But, in all seriousness: I have been in content design for more than a decade, and for more than half of that time as a people manager and leader. I have hired and partnered with some absolutely amazing, stellar writers during that time. I’m talking about people who knew AP style like the back of their hand, had very strong opinions about the Oxford comma, and could spend days-on-end writing the perfect, most effective string for a product. 

In many (but certainly not all!) cases, these folks struggled to have as much impact as peers who didn’t share their impressive editorial attention-to-detail. And that sort of seems unfair, right? You’d think the people who spent the most time obsessing about good writing would be the ones to deliver the best, most impactful results. So what gives? 

Well, let me give you my personal take. 

Content designers work for businesses; not publications

And in most cases, those businesses do not care about editorial excellence. They understand the value of having clear, user-focused, helpful product copy of course (they wouldn’t hire us if they didn’t!) but I think you’d be hard-pressed to find a Chief Product Officer who thought non-compliance with the Oxford comma was a P0 product issue that needed to be fixed asap. 

Folks at the top of these businesses care about, well, business metrics. Things like revenue, churn, and profit. And while there are many cases in which doing something like selecting the right button copy drives a significant amount of incremental revenue, by-and-large, editorial minutiae does not have direct, material impact on business metrics. 

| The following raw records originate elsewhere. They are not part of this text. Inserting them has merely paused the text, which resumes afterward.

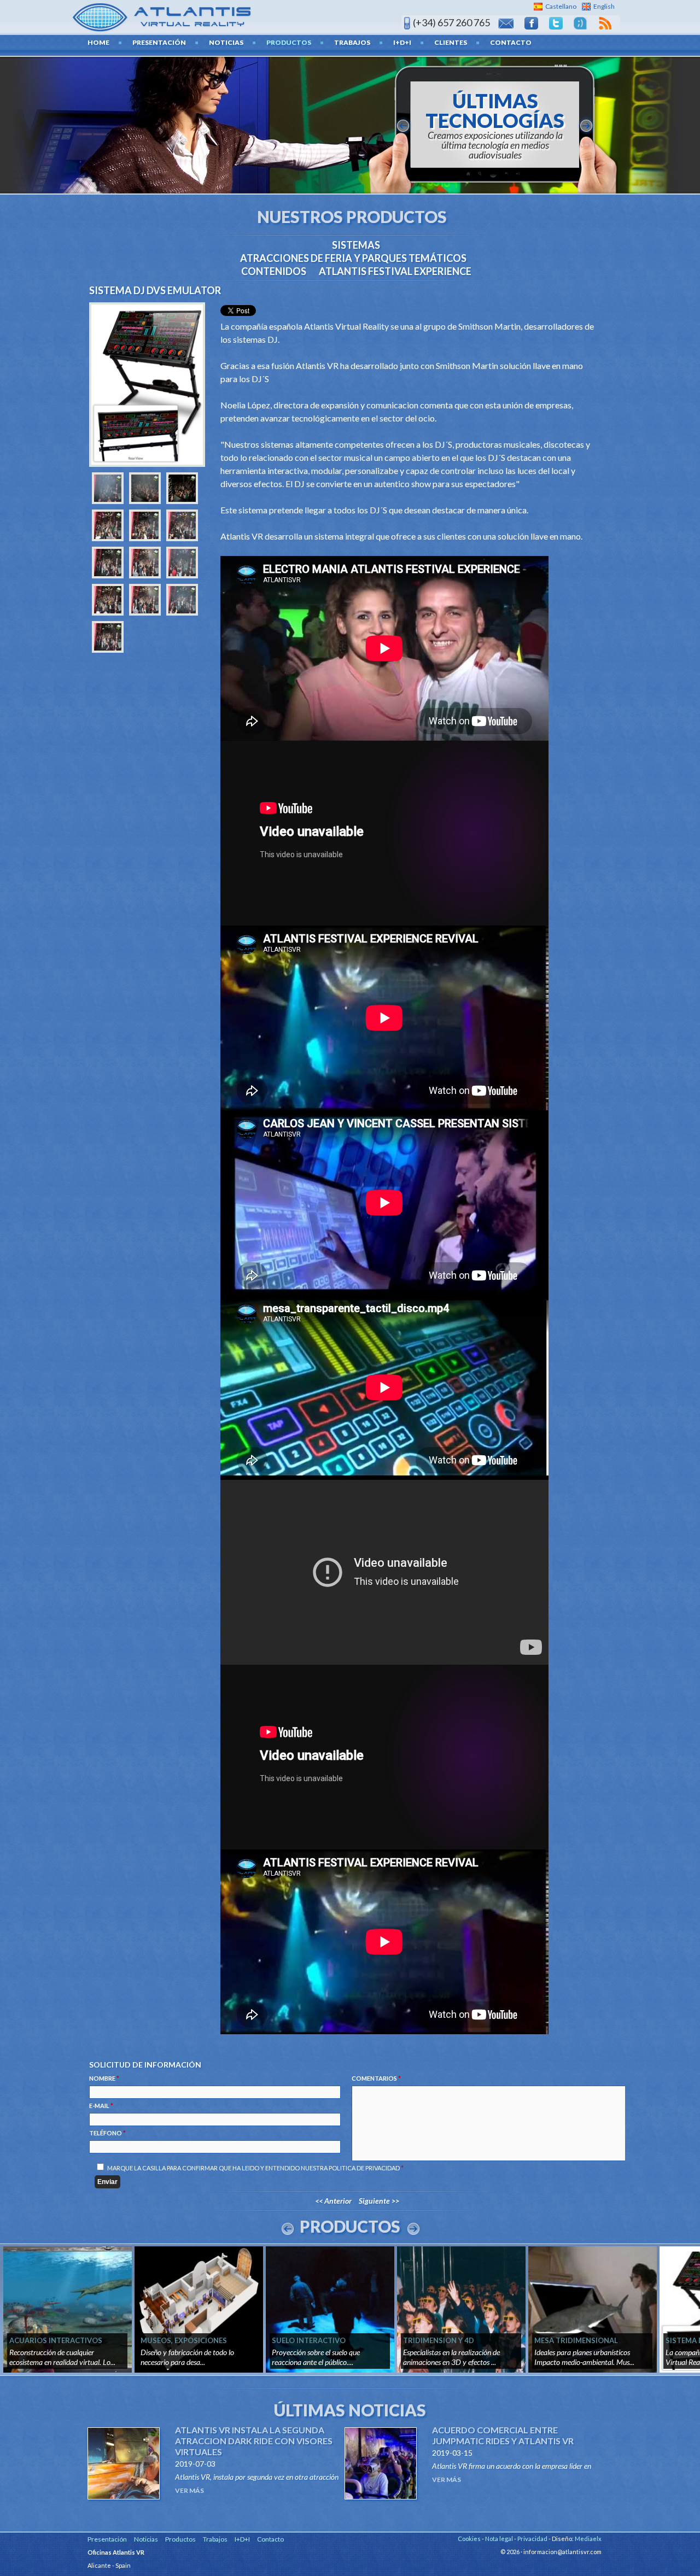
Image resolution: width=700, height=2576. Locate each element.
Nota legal (499, 2538)
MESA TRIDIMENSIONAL (576, 2340)
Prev (287, 2229)
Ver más (189, 2490)
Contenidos (273, 271)
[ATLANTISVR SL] (162, 16)
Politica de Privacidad (364, 2167)
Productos (288, 42)
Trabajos (352, 42)
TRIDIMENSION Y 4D (438, 2340)
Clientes (450, 42)
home (98, 42)
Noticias (226, 42)
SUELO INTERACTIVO (309, 2340)
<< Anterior (333, 2200)
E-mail (101, 2105)
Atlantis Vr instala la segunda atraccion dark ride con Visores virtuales (253, 2441)
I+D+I (402, 42)
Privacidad (532, 2538)
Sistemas (356, 245)
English (604, 6)
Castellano (560, 6)
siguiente (586, 125)
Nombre (104, 2078)
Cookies (469, 2538)
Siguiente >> (379, 2200)
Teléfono (107, 2132)
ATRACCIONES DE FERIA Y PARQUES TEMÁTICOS (353, 258)
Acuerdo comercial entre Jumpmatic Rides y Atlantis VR (503, 2435)
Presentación (159, 42)
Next (413, 2229)
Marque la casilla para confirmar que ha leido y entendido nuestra (255, 2167)
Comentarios (376, 2078)
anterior (403, 125)
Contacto (511, 42)
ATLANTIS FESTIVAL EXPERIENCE (395, 271)
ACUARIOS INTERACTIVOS (55, 2340)
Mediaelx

Please don’t misunderstand me here—I am not saying that product content is not important and does not contribute to business metrics. It is absolutely essential that companies create interfaces that are easy-to-use and user-centric. 

But what I AM saying, is that the smaller bits of product content—the “is it a comma or an em-dash” dilemma, the one-off use of title case instead of sentence case, and yes—even the dreaded typo— do not usually hit the business’s bottom-line that hard. 

These are quality considerations. Things that we care about as content designers because we care a lot about our craft. And I hope that we continue to care about and take care of those details, too! I’m not advocating for letting the typo ship or just generally doing sloppy work. 

Does “good writing” have the most impact?

If one of my reports spent weeks developing an iron-clad content strategy and getting buy-in to it from their design, marketing, and product partners, but then accidentally shipped the wrong button casing when it came time to do the writing, I truly wouldn’t care. I’d ask them to file a quality ticket, sure, but I wouldn’t give them harsh feedback or hold it against them in a performance review. 

Because they spent their time where it actually mattered—getting the rest of their team bought into the high-level, strategic implications of their work. 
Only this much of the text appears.